## Task to complete
The stretch from the line with "Kailua Honey (104, 90)" through the line with "ARTICOLE SIMILARE (27, 796)" in the records below: write it out exactly, and nothing else.

## Supplied records
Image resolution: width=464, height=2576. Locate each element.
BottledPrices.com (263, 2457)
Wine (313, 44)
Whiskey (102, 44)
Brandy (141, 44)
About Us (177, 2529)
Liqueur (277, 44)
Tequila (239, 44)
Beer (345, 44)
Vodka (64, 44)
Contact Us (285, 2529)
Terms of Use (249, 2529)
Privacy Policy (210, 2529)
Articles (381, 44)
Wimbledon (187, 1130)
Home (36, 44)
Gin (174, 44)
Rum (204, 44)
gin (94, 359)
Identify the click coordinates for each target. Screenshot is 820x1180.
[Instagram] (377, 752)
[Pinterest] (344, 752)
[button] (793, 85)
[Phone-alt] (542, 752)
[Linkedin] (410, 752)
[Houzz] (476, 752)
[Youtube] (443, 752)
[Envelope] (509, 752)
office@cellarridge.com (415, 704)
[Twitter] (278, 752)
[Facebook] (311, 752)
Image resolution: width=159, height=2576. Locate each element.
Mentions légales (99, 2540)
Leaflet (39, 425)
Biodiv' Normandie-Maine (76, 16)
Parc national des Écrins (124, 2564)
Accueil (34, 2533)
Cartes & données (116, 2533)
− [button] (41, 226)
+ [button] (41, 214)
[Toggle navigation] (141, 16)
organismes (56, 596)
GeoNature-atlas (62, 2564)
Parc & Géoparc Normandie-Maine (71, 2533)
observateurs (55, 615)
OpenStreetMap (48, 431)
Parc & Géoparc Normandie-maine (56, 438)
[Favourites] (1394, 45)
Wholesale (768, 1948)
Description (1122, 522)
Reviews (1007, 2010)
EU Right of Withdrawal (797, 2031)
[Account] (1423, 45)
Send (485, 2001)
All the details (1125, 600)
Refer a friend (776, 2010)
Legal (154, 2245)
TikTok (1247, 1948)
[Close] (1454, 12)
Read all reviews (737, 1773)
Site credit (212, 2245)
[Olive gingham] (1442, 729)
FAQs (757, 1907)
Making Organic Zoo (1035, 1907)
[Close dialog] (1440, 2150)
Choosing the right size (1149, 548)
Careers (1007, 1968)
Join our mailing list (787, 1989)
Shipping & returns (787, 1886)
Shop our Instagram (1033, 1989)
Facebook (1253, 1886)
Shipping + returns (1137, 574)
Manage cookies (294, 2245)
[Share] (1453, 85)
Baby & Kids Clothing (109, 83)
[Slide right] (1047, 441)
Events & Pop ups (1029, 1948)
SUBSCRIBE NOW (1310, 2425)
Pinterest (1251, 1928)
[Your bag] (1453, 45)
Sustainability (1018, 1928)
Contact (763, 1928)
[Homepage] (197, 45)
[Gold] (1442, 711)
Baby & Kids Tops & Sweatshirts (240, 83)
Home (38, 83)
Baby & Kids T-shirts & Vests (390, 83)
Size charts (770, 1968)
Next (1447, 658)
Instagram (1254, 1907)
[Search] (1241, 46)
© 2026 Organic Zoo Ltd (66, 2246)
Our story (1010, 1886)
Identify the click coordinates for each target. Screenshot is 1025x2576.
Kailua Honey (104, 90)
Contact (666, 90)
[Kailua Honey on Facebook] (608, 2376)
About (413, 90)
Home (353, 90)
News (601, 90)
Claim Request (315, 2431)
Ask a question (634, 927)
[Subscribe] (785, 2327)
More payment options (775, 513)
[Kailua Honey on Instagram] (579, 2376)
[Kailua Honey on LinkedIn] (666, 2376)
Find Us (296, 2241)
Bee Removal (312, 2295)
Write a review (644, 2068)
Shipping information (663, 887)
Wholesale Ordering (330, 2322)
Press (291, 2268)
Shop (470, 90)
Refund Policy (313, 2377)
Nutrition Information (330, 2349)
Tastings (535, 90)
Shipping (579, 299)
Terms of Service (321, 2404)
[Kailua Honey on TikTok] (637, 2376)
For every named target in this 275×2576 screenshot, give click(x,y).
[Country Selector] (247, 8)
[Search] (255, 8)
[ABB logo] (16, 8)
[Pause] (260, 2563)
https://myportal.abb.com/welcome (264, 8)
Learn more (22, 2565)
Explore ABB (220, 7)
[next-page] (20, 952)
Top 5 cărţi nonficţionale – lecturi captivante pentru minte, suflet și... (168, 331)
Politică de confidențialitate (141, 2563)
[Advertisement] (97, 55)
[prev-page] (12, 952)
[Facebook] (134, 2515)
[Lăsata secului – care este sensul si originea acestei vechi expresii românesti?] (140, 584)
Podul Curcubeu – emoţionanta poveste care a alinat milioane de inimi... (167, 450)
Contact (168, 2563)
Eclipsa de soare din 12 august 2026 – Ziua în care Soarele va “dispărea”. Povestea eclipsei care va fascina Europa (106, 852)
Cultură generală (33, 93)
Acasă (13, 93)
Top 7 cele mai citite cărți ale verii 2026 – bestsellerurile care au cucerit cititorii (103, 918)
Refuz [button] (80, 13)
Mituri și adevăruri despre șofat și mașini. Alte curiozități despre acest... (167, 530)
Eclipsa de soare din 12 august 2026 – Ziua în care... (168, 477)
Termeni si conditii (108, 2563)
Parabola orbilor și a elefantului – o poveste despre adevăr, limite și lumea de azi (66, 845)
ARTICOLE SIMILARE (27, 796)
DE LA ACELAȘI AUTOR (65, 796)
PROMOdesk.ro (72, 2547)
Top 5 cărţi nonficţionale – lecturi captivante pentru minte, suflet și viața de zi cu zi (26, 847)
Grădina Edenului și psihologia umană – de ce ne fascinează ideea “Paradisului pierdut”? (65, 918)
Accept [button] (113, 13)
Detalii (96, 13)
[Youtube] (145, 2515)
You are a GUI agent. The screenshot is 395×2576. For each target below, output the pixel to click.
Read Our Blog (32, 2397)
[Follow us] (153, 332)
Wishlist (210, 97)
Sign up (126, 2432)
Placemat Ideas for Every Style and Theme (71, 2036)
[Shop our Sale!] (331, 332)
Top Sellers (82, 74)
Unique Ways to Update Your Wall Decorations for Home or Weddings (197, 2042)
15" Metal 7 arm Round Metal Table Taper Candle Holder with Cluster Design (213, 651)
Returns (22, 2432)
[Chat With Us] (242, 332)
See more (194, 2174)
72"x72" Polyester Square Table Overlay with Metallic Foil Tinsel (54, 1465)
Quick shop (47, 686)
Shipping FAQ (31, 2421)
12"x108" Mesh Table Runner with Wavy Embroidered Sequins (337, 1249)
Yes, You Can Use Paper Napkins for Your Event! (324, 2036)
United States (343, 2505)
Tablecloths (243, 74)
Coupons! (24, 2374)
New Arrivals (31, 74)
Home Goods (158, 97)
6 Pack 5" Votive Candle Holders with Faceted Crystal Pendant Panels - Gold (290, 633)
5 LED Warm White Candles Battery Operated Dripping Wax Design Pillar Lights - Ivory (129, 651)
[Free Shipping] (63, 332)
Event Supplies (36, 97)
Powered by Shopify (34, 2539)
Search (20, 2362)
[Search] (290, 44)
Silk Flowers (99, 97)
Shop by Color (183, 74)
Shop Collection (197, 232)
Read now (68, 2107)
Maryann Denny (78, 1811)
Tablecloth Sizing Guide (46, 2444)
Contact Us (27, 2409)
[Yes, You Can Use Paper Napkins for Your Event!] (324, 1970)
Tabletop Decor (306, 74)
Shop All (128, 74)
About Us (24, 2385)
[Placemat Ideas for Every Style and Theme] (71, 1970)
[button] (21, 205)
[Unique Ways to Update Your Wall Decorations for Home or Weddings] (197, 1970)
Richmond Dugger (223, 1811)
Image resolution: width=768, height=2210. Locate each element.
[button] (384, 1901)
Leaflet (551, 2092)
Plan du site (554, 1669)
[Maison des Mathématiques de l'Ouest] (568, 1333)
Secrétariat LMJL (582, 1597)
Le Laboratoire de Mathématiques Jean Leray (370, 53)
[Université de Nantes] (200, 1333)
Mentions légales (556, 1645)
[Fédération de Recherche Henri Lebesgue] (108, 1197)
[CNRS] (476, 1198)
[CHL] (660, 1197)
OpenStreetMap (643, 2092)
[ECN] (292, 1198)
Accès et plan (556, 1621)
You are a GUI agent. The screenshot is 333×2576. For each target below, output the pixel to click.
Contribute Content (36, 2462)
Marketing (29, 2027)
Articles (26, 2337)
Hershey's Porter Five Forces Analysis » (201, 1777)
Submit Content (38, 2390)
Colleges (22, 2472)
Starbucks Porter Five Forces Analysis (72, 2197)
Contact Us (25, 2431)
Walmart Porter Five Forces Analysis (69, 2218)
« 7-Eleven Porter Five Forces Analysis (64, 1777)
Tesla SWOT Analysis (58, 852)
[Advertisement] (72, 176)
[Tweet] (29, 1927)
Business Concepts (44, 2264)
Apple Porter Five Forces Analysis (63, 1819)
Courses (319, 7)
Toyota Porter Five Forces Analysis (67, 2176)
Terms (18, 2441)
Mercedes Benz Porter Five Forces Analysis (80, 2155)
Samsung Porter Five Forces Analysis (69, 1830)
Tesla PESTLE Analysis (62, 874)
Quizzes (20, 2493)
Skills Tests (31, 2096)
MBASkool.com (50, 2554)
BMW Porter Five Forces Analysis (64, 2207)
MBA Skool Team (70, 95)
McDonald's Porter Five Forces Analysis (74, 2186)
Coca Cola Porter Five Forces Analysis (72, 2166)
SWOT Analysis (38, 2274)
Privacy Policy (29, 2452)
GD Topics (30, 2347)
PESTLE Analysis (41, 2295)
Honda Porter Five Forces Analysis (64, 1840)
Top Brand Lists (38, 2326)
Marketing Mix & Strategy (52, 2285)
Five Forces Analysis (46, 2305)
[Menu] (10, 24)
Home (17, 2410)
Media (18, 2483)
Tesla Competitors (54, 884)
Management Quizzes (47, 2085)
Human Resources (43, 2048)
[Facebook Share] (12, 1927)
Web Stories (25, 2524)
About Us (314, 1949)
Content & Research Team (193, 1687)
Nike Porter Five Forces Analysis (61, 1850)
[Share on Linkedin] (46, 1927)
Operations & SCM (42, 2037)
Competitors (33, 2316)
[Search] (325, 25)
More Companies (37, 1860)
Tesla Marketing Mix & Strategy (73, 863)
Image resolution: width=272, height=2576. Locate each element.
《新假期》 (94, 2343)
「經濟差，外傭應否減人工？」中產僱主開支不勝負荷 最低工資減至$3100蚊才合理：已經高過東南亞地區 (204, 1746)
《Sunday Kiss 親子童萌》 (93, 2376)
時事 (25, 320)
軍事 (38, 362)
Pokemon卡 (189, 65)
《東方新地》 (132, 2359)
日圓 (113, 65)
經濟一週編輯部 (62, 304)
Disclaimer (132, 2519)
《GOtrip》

## Solution to this problem
Kailua Honey (104, 90)
Contact (666, 90)
[Kailua Honey on Facebook] (608, 2376)
About (413, 90)
Home (353, 90)
News (601, 90)
Claim Request (315, 2431)
Ask a question (634, 927)
[Subscribe] (785, 2327)
More payment options (775, 513)
[Kailua Honey on Instagram] (579, 2376)
[Kailua Honey on LinkedIn] (666, 2376)
Find Us (296, 2241)
Bee Removal (312, 2295)
Write a review (644, 2068)
Shipping information (663, 887)
Wholesale Ordering (330, 2322)
Press (291, 2268)
Shop (470, 90)
Refund Policy (313, 2377)
Nutrition Information (330, 2349)
Tastings (535, 90)
Shipping (579, 299)
Terms of Service (321, 2404)
[Kailua Honey on TikTok] (637, 2376)
For every named target in this 275×2576 screenshot, give click(x,y).
[Country Selector] (247, 8)
[Search] (255, 8)
[ABB logo] (16, 8)
[Pause] (260, 2563)
https://myportal.abb.com/welcome (264, 8)
Learn more (22, 2565)
Explore ABB (220, 7)
[next-page] (20, 952)
Top 5 cărţi nonficţionale – lecturi captivante pentru minte, suflet și... (168, 331)
Politică de confidențialitate (141, 2563)
[Advertisement] (97, 55)
[prev-page] (12, 952)
[Facebook] (134, 2515)
[Lăsata secului – care este sensul si originea acestei vechi expresii românesti?] (140, 584)
Podul Curcubeu – emoţionanta poveste care a alinat milioane de inimi... (167, 450)
Contact (168, 2563)
Eclipsa de soare din 12 august 2026 – Ziua în care Soarele va “dispărea”. Povestea eclipsei care va fascina Europa (106, 852)
Cultură generală (33, 93)
Acasă (13, 93)
Top 7 cele mai citite cărți ale verii 2026 – bestsellerurile care au cucerit cititorii (103, 918)
Refuz [button] (80, 13)
Mituri și adevăruri despre șofat și mașini. Alte curiozități despre acest... (167, 530)
Eclipsa de soare din 12 august 2026 – Ziua în care... (168, 477)
Termeni si conditii (108, 2563)
Parabola orbilor și a elefantului – o poveste despre adevăr, limite și lumea de azi (66, 845)
ARTICOLE SIMILARE (27, 796)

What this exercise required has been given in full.